Nel mito risale addirittura ad Adamo e d Eva, quando il serpente promette ad Eva di diventare uguale a Dio nutrendosi del frutto proibito, dall’albero della conoscenza del Bene e del Male.

Anche gli antichi Greci apprezzavano l’uguaglianza, poi , saltando nei secoli, Gesù Cristo proclama l’uguaglianza di tutti gli uomini, e la Rivoluzione Francese (Liberté, Égalité, Fraternité) si richiama ancora allo stesso concetto.

Il XX secolo è una continua ricerca di uguaglianza, di giustizia, di libertà. L’uguaglianza proposta da Marx non è una piatta robotizzazione umana, bensì: «Da ognuno secondo le sue capacità; a ognuno secondo i suoi bisogni!»

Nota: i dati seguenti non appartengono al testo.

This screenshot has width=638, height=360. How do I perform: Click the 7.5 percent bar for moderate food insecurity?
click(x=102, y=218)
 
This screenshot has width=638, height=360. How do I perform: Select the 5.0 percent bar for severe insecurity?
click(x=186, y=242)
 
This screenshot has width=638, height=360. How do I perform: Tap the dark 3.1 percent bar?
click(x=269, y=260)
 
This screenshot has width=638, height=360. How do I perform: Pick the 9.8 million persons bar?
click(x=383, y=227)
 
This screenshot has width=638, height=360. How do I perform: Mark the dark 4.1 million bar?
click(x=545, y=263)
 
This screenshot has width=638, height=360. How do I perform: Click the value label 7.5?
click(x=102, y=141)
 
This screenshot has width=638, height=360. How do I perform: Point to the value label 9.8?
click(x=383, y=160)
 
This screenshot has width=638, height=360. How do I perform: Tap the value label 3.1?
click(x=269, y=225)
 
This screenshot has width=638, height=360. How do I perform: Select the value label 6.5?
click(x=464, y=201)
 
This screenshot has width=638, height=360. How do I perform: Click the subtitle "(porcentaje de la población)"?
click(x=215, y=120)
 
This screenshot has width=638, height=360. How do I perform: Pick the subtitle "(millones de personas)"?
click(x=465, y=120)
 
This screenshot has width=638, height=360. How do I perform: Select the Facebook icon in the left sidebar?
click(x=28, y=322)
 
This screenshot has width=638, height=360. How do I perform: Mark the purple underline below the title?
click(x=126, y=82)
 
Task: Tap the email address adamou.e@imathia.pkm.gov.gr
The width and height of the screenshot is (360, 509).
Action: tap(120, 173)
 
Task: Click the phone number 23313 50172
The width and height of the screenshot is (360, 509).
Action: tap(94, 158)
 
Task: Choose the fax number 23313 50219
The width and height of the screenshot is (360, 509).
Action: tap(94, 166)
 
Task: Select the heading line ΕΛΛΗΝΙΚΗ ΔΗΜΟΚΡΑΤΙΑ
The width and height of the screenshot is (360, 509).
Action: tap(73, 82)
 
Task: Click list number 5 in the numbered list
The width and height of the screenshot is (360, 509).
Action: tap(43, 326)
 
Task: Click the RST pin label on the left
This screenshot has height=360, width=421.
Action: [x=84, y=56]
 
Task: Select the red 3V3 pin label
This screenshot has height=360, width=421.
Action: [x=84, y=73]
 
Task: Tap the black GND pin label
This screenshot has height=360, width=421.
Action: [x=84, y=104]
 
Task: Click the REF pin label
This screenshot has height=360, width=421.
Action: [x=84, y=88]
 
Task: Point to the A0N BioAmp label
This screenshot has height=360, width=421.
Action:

Il mito della Rivoluzione giovanile, il ’68, le lotte studentesche si ispirano sempre ad un concetto di uguaglianza e di parità tra gli uomini. Che poi diventa parità di diritti per le donne. Sembra che tutte le aspirazioni umane siano legate al concetto di uguaglianza.

Questo è un primo aspetto.

Contemporaneamente interviene un uso sempre più massiccio della pubblicità, con strumenti sempre più sofisticati si cerca di condizionare le scelte di tutti noi, che non siamo più uomini e donne con le nostre gioie e i nostri dolori, le nostre speranze e le nostre emozioni, ma diventiamo tutti i CONSUMATORI.

I miti che si scontrano diventano allora l’uguaglianza ed il consumo. Vogliamo essere uguali, ma nel consumo vogliamo anche distinguerci.

Da un lato i prodotti promessi ci permettono di appartenere ad una società che si riconosce simile, se non uguale, in base a segnali inequivocabili dell’abbigliamento (un marchio piuttosto che un altro, etc.) dei gusti e delle mode  in generale.

Dall’altro sono sempre i prodotti che consumiamo ci permettono di distinguerci dagli altri, di possedere in esclusiva qualche oggetto del desiderio che suscita invidia, che ci rende “desiderabili”, come fossimo anche noi semplici manichini di una vetrina, portatori di un messaggio che, a nostra insaputa, ci spersonalizza rendendoci più oggetti che soggetti.

In tutto questo contesto, descritto qui per altro in modo alquanto generico ed approssimativo, si innesta l’adolescenza.

La famiglia è per eccellenza il luogo della disuguaglianza. Genitori e figli sono profondamente diversi, anche se simili.

A tutti è evidente la differenza tra un bambino e un adulto. Le possibilità di azione di un adulto sono sempre aspirazioni dei bambini, semplici sogni per tutta l’infanzia.

Quando sarò grande potrò …. non tutto ma di tutto, e anche di più…

Arriva un momento in cui questo essere piccoli ed essere grandi si mescola in una miscela esplosiva.

Il corpo si sviluppa e l’aspetto fisico è ormai simile a quello di papà o di mamma. Magari un ragazzo ha più forza fisica del suo papà e si sente più forte di lui. Una ragazza si sente più bella della mamma…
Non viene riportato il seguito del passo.